Skip to main content

Description

PermissionedProxy is a minimal access-control contract. It defines a single admin, an operator allowlist, and a selector allowlist controlling which functions can be forwarded via proxy(). Meant to be inherited by other contracts.

Variables

admin
  • Description - The admin with ability to perform any action, including transferring admin ownership, managing operators, and managing the selector allowlist.
  • Type - address
  • Visibility - internal
  • Used By
    • onlyAdmin
  • Updated By
pendingAdmin
operators
  • Description - A mapping of addresses to operator status. Each address in the mapping that maps to true is enabled as an operator.
  • Type - mapping(address => bool)
  • Visibility - internal (no public getter)
  • Used By
    • onlyOperator
  • Updated By
permissionedCalls
  • Description - A mapping of function selectors to true/false values. If the mapping of a function selector is true, then the proxied call is allowed for that function. Selectors must be explicitly enabled before they can be forwarded via proxy().
  • Type - mapping(bytes4 => bool)
  • Visibility - internal
  • Used By
  • Updated By

Modifiers

onlyAdmin
  • Description - Restricts function execution to the admin address.
  • Reverts
    • With "PD" if msg.sender != admin.
onlyOperator
  • Description - Restricts function execution to addresses with operators[msg.sender] == true.
  • Reverts
    • With "PD" if operators[msg.sender] != true.

Functions

Admin Actions

transferAdminOwnerShip(address _newAdmin)
  • Description - Sets the pending admin to a new address.
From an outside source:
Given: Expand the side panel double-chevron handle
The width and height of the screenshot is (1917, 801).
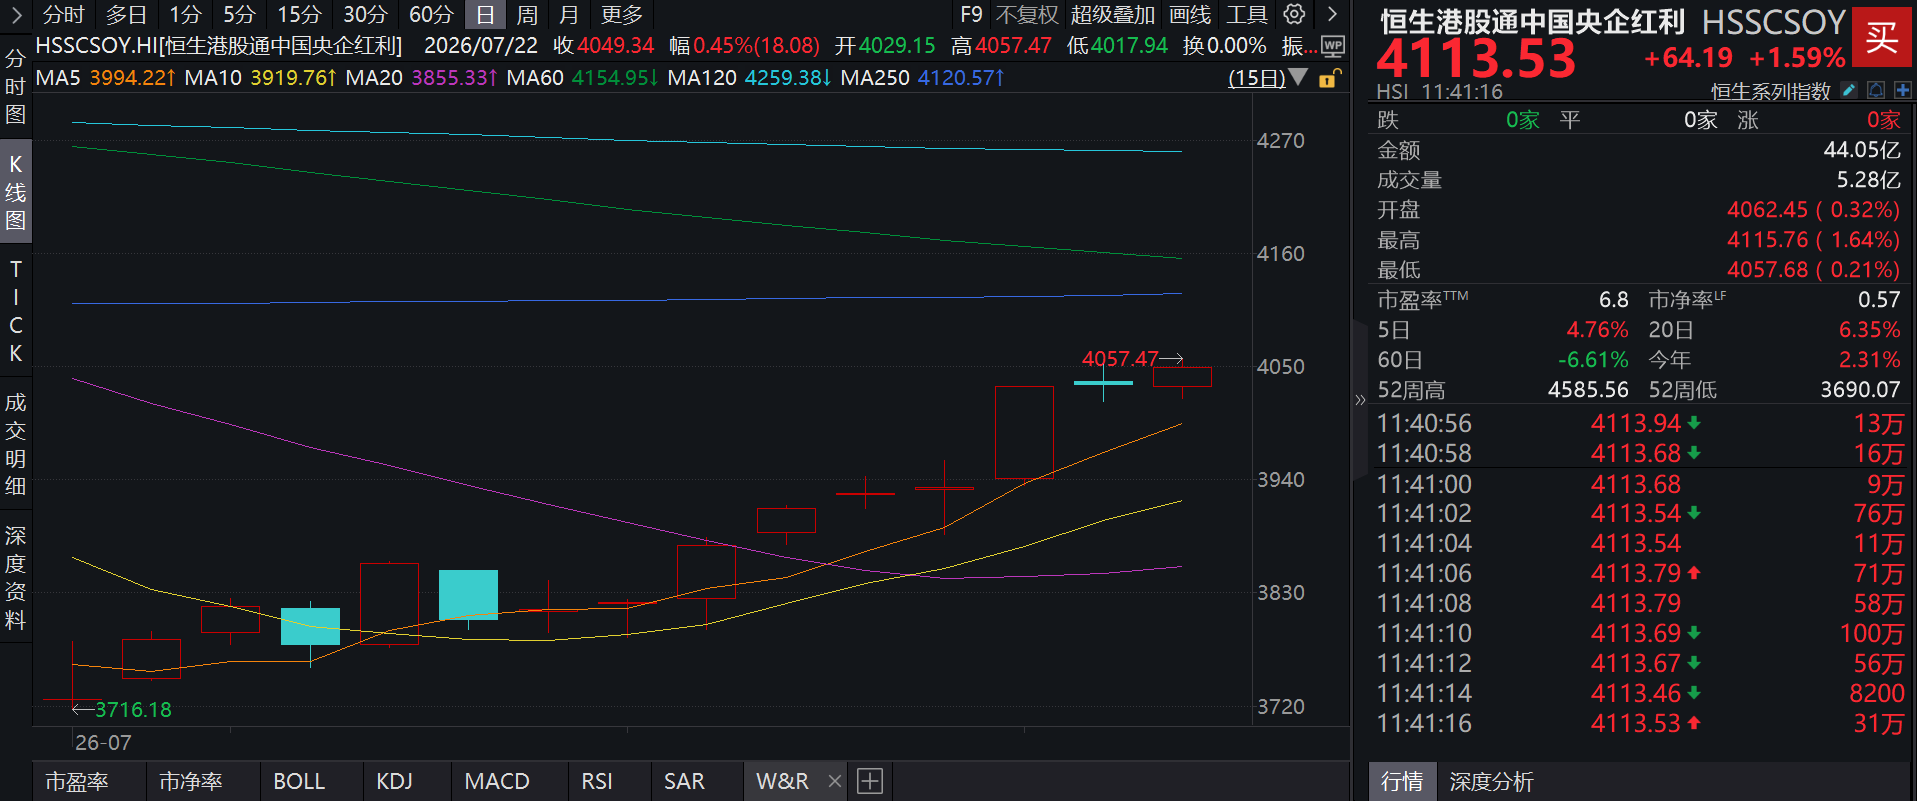Looking at the screenshot, I should pyautogui.click(x=1360, y=400).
First step of a two-step admin transfer process. The pending admin must then call acceptAdminOwnership() to complete the transfer.
    • @param _newAdmin - The address to set as the pending admin.
  • Visibility Specifier - external
  • State Mutability Specifier - nonpayable
  • Access Control - onlyAdmin
  • Emits - none
  • Reverts - none
acceptAdminOwnership()
  • Description - Completes the two-step admin transfer. Can only be called by the current pendingAdmin. Sets admin to the caller and clears pendingAdmin.
  • Visibility Specifier - external
  • State Mutability Specifier - nonpayable
  • Reverts
    • With "PD" if msg.sender != pendingAdmin.
  • Emits
setOperator(address _operator, bool value)
  • Description - Adds or removes an address from the operator allowlist.
    • @param _operator - Address to update.
    • @param value - true to enable as an operator, false to disable as an operator.
  • Visibility Specifier - external
  • State Mutability Specifier - nonpayable
  • Access Control - onlyAdmin
  • Reverts
    • With "zero" if _operator == address(0).
  • Emits
setPermissionedCall(bytes4 sig, bool value)
  • Description - Marks a function selector as allowed (true) or disallowed (false) for proxy() forwarding.
    • @param sig - The function selector to modify.
    • @param value - true to allow proxied calls for this selector, false to disallow.
  • Visibility Specifier - external
  • State Mutability Specifier - nonpayable
  • Access Control - onlyAdmin
  • Emits

Operator Actions

proxy(address vault, bytes data)
  • Description - Forwards a call to the vault with the passed data. The function selector must be explicitly enabled in the permissionedCalls allowlist. ETH is also forwarded.
    • @param vault - The address of the vault contract to call.
    • @param data - ABI-encoded calldata indicating the selector of the function to call on the vault.
  • Visibility Specifier - external
  • State Mutability Specifier - payable
  • Access Control - onlyOperator
  • Reverts
    • With "SEL" if data.length < 4.
    • With "PD" if the selector is not enabled in the allowlist.
    • With "failed" if the forwarded call returns success == false.
  • Emits - none

Events

  • AdminUpdated(address indexed admin) - emitted when the admin address is updated via acceptAdminOwnership().
  • OperatorUpdated(address indexed operator) - emitted when an operator address is added or removed.
  • AddedPermissionedCall(bytes4 indexed sig) - emitted when a function selector’s allowlist status is updated.